Prof. Pertsch is a member of the board of directors of the Abbe Center of Photonics and the spokesman of the Abbe School of Photonics. He is a fellow of the Max Planck School of Photonics and associated investigator in the clusters of excellence “Balance of the Microverse” and “Transformative Meta-Optical Systems”. He serves in the board of directors of the Thuringian Innovation Center for Quantum Optics and Sensing and is the head of the Nano & Quantum Optics Group at the Institute of Applied Physics.
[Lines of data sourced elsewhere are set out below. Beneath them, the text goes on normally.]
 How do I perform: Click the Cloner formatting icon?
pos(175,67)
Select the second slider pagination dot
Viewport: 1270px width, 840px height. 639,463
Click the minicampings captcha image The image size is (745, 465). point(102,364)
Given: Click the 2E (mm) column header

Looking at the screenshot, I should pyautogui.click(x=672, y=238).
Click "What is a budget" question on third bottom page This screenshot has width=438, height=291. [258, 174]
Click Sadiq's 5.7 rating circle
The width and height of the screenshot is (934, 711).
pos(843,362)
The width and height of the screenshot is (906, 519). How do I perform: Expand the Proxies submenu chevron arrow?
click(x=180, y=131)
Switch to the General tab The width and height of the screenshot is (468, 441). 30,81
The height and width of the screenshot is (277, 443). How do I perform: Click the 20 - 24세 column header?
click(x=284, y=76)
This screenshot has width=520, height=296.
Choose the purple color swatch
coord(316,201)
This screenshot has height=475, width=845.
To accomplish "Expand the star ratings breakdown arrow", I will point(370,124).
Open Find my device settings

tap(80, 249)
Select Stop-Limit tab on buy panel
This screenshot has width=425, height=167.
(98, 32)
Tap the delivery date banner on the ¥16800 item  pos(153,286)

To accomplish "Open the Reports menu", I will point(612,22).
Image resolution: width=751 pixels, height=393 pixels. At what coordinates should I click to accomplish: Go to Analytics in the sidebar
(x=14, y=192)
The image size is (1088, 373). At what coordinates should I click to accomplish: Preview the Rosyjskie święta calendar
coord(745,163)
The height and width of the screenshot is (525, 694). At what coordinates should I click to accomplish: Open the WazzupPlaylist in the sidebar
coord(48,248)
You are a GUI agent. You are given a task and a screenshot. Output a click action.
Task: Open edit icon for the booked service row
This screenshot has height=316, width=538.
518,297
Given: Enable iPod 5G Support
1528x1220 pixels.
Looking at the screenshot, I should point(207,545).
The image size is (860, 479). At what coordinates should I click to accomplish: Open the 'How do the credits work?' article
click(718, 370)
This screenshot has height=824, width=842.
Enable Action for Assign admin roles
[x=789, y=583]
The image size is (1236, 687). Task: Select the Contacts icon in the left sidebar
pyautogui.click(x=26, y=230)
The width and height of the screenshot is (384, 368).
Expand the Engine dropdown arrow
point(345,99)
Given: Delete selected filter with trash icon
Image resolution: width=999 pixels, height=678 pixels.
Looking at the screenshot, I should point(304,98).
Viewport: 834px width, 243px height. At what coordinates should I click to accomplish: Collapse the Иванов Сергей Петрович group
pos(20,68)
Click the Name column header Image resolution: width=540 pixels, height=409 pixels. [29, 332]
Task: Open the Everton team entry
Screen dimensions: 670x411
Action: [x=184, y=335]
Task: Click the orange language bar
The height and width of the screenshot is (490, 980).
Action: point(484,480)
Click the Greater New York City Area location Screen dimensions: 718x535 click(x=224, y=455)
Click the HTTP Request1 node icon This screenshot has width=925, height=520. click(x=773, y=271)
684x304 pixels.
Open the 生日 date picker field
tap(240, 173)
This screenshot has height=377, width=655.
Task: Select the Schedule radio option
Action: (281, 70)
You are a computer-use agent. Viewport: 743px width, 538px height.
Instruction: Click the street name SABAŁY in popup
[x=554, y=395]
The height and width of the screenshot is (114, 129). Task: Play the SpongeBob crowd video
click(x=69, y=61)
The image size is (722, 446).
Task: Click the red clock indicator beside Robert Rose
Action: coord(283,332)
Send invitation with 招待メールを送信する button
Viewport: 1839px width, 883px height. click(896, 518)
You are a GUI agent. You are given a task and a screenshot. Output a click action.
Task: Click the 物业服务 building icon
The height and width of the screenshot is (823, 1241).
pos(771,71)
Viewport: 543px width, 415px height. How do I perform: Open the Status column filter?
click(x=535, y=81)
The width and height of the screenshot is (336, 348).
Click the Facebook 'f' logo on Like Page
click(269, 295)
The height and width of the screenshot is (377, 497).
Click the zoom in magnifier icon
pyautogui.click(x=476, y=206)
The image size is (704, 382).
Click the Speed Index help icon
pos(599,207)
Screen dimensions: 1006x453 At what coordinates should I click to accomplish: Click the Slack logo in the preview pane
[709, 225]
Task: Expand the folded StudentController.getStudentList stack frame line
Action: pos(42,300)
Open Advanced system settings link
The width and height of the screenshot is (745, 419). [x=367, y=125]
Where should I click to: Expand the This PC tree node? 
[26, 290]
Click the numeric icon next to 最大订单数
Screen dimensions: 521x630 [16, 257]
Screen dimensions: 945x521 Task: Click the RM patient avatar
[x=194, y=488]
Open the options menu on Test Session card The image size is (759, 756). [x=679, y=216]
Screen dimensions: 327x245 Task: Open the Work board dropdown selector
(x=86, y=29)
The Nano & Quantum Optics group targets to explore and understand the properties of nanoscale matter and their interaction with nontrivial photon states. The group's field is a rapidly developing research area that deals with the generation, propagation, manipulation, and detection of photons in nanostructures, with characteristic dimensions far below the scale of the wavelength of light. The generation, spread, and localization of photons and complex multiphoton states on such small length scales is a challenging topic, which the group explores by a broad range of methods. Hence, fundamental effects in nanostructured materials and quantum photonic systems are studied by a coherent approach of scientists in theory, technology, and experimental characterization directly within the group as well as by collaborating within multiple international networks.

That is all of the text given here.